** begin Data entries **
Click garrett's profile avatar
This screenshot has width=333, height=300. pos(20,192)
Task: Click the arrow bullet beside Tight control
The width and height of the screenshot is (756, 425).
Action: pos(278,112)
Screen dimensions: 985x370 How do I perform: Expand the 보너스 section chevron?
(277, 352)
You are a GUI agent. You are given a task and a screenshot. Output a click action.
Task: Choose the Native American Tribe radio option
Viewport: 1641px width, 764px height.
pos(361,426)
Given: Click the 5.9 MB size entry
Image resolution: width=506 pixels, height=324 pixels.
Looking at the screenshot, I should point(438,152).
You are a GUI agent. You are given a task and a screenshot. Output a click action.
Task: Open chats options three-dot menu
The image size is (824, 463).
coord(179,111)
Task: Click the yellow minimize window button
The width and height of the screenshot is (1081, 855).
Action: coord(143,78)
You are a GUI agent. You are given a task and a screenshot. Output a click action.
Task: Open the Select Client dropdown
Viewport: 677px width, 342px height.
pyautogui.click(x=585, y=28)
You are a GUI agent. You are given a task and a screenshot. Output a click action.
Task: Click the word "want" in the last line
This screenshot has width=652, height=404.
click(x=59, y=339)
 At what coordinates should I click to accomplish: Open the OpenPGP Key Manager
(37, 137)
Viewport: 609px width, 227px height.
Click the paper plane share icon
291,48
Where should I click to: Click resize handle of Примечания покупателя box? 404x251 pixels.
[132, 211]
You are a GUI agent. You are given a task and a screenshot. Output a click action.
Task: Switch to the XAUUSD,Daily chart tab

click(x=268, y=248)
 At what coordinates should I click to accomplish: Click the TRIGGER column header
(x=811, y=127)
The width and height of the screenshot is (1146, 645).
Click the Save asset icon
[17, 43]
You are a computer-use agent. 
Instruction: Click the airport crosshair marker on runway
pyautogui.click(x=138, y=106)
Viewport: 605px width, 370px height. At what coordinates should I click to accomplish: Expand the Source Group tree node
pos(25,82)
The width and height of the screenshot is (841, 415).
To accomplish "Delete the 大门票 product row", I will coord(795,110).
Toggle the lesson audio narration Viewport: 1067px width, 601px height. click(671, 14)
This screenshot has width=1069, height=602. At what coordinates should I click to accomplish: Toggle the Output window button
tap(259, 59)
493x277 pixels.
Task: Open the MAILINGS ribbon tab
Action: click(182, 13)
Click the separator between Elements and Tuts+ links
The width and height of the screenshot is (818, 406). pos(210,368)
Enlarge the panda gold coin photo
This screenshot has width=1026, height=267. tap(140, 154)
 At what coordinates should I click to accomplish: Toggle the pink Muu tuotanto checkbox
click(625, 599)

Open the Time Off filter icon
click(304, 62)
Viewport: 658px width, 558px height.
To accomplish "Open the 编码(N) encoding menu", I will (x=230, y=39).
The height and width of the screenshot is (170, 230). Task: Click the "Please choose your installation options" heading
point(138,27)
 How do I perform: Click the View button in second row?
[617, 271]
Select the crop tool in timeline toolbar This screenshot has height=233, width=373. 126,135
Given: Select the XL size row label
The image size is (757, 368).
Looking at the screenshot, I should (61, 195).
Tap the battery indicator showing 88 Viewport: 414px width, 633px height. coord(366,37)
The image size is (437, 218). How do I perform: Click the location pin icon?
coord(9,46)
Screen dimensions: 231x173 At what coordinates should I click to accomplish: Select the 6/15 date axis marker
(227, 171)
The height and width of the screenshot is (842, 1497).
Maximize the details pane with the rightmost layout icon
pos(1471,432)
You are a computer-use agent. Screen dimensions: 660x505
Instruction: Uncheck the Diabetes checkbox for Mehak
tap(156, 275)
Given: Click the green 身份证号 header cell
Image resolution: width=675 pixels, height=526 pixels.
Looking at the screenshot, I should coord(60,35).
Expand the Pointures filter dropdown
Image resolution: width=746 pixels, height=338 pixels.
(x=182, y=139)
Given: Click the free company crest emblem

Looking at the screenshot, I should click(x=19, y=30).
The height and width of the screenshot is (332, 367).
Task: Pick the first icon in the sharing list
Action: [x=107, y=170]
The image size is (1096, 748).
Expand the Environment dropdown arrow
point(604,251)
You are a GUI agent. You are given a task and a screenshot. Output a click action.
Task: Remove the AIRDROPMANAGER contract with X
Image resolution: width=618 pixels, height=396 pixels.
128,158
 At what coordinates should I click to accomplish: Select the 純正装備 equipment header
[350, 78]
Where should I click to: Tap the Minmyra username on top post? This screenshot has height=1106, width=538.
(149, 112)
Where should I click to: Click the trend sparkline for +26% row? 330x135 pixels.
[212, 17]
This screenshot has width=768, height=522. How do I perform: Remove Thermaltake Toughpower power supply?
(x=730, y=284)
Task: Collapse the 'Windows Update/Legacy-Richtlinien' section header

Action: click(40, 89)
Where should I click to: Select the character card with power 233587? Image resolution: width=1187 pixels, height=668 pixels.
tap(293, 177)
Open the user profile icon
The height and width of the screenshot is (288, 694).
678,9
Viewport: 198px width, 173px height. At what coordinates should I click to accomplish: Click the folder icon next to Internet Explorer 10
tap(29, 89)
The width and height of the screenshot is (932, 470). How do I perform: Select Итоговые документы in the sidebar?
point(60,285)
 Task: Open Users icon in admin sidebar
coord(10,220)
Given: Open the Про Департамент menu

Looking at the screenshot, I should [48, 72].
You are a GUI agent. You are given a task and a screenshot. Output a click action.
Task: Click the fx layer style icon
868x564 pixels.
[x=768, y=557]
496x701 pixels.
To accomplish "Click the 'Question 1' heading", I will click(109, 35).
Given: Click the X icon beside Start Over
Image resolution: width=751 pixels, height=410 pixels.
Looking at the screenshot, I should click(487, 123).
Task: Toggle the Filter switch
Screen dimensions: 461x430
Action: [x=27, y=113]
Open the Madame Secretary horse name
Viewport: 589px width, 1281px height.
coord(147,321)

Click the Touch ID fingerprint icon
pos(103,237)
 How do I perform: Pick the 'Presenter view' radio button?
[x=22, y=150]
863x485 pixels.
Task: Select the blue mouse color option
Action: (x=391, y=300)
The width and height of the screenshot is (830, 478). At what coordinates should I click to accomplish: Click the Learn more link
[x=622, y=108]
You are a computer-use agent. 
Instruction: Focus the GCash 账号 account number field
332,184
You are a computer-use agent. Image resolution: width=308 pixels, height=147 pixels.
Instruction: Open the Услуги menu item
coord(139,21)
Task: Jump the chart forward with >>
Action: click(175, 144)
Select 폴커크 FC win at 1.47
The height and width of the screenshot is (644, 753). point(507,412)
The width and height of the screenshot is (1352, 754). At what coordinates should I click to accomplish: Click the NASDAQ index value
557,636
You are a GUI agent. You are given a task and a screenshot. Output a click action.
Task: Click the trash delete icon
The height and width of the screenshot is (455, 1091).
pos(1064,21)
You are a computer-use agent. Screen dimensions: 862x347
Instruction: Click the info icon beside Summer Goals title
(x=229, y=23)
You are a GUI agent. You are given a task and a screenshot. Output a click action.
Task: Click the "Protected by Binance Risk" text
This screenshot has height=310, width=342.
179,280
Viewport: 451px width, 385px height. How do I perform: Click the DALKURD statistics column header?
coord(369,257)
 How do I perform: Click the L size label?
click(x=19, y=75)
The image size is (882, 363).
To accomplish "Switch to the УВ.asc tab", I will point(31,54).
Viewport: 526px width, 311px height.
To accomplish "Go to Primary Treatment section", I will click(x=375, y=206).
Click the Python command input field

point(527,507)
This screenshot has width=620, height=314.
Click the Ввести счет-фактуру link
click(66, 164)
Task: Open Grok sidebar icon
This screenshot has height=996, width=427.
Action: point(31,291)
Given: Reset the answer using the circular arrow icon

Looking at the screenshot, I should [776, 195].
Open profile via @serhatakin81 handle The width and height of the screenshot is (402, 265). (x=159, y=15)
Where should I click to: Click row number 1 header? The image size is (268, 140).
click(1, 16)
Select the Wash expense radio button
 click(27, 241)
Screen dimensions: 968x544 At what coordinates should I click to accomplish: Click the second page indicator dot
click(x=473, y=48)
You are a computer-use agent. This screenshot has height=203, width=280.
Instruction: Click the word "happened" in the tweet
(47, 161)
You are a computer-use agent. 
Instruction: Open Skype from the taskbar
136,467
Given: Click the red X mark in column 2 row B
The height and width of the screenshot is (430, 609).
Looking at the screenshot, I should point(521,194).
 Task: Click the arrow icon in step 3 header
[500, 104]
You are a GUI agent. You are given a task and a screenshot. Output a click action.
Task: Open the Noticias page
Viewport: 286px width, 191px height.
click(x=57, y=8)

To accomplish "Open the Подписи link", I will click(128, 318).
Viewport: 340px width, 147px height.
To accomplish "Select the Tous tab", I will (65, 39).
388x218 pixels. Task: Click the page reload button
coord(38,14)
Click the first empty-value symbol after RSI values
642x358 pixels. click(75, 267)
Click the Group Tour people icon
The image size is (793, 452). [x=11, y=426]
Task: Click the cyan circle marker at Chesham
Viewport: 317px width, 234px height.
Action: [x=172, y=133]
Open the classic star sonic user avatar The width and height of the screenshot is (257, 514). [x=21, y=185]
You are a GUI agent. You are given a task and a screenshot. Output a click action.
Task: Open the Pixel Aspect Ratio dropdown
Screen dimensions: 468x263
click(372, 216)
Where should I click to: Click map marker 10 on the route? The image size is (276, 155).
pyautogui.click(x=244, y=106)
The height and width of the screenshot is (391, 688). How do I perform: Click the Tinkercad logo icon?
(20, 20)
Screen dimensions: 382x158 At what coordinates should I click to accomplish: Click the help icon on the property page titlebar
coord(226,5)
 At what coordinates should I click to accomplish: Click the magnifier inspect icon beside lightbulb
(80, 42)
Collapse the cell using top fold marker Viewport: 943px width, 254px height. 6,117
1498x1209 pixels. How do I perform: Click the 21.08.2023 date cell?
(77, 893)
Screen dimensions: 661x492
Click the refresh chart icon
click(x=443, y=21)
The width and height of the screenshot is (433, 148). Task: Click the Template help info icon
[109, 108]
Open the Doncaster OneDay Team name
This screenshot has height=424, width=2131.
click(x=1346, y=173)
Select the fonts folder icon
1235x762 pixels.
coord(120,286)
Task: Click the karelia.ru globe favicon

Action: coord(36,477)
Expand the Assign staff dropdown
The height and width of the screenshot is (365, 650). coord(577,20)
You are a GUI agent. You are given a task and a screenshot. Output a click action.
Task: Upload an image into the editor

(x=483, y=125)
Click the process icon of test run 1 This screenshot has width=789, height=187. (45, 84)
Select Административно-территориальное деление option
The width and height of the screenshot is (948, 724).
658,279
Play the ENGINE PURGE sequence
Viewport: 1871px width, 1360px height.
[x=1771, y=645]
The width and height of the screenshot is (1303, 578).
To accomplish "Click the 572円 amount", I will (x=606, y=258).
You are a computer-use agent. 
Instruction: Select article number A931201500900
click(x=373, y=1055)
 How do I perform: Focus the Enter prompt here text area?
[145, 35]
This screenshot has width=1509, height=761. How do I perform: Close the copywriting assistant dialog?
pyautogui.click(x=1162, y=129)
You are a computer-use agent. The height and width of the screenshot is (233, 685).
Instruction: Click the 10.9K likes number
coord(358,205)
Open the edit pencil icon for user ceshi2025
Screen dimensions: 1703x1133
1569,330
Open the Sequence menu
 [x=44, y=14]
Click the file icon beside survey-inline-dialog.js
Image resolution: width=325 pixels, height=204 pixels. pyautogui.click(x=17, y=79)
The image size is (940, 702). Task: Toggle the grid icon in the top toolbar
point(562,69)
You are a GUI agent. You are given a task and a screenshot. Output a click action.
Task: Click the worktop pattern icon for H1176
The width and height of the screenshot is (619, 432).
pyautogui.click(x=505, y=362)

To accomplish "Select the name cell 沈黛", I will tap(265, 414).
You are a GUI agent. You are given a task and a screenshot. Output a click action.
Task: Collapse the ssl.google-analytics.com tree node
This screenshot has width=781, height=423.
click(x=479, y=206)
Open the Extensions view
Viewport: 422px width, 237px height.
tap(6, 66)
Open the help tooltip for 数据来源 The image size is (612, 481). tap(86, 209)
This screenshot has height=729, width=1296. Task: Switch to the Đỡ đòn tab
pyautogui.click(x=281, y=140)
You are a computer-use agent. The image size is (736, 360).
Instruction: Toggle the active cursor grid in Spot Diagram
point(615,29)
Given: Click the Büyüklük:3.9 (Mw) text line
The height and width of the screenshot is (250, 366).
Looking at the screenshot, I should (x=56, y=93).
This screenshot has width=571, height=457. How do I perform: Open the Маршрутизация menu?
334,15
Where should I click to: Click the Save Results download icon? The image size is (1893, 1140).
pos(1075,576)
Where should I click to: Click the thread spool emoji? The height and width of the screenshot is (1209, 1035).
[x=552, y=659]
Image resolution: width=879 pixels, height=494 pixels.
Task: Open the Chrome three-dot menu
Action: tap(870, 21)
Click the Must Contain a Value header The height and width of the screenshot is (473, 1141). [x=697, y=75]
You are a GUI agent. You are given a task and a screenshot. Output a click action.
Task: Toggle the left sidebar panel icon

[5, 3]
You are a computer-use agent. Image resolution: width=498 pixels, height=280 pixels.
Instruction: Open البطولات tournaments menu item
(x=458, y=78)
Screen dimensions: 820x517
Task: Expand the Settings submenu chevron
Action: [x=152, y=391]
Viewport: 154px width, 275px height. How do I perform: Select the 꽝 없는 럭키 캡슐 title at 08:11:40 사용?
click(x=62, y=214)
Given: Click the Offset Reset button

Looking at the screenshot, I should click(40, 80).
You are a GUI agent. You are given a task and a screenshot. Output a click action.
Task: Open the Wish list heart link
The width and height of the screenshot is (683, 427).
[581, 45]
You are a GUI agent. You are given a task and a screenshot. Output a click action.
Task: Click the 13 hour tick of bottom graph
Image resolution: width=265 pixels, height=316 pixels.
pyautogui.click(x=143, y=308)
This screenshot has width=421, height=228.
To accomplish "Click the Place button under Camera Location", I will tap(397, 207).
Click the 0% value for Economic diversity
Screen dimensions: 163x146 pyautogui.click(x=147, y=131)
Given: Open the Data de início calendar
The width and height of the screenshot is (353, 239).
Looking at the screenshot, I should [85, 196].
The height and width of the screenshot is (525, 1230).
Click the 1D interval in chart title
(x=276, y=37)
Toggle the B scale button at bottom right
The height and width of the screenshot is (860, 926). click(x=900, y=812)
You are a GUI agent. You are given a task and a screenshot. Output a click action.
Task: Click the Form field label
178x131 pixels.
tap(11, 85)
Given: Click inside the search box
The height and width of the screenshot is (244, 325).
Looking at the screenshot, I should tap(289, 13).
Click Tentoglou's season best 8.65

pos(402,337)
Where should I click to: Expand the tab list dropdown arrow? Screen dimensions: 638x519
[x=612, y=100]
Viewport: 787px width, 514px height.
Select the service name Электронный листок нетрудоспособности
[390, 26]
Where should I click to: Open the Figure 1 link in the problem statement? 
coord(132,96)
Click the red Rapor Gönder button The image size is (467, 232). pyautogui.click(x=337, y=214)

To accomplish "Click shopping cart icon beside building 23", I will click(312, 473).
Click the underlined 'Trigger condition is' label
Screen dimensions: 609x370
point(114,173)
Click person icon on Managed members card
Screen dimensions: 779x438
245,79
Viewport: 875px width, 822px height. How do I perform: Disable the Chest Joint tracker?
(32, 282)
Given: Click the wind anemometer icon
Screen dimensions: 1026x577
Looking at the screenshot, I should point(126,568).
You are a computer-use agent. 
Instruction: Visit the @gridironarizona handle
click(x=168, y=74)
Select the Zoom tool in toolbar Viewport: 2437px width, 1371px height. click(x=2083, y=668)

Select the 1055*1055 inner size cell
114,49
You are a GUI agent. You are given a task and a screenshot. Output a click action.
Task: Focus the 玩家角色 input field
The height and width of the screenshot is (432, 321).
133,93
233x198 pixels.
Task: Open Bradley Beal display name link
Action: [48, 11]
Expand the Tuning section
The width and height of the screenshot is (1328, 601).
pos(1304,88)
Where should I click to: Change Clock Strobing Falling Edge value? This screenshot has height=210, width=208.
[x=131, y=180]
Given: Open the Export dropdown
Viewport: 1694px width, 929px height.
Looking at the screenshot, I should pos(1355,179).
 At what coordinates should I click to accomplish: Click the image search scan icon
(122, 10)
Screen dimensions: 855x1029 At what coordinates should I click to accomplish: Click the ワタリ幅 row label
** end Data entries **
[Aim of the exercise] Can you retype the data without changes, from its first line through the line containing "Looking at the screenshot, I should point(438,152).", with both ends included?

[Answer for this exercise]
Click garrett's profile avatar
This screenshot has width=333, height=300. pos(20,192)
Task: Click the arrow bullet beside Tight control
The width and height of the screenshot is (756, 425).
Action: pos(278,112)
Screen dimensions: 985x370 How do I perform: Expand the 보너스 section chevron?
(277, 352)
You are a GUI agent. You are given a task and a screenshot. Output a click action.
Task: Choose the Native American Tribe radio option
Viewport: 1641px width, 764px height.
pos(361,426)
Given: Click the 5.9 MB size entry
Image resolution: width=506 pixels, height=324 pixels.
Looking at the screenshot, I should point(438,152).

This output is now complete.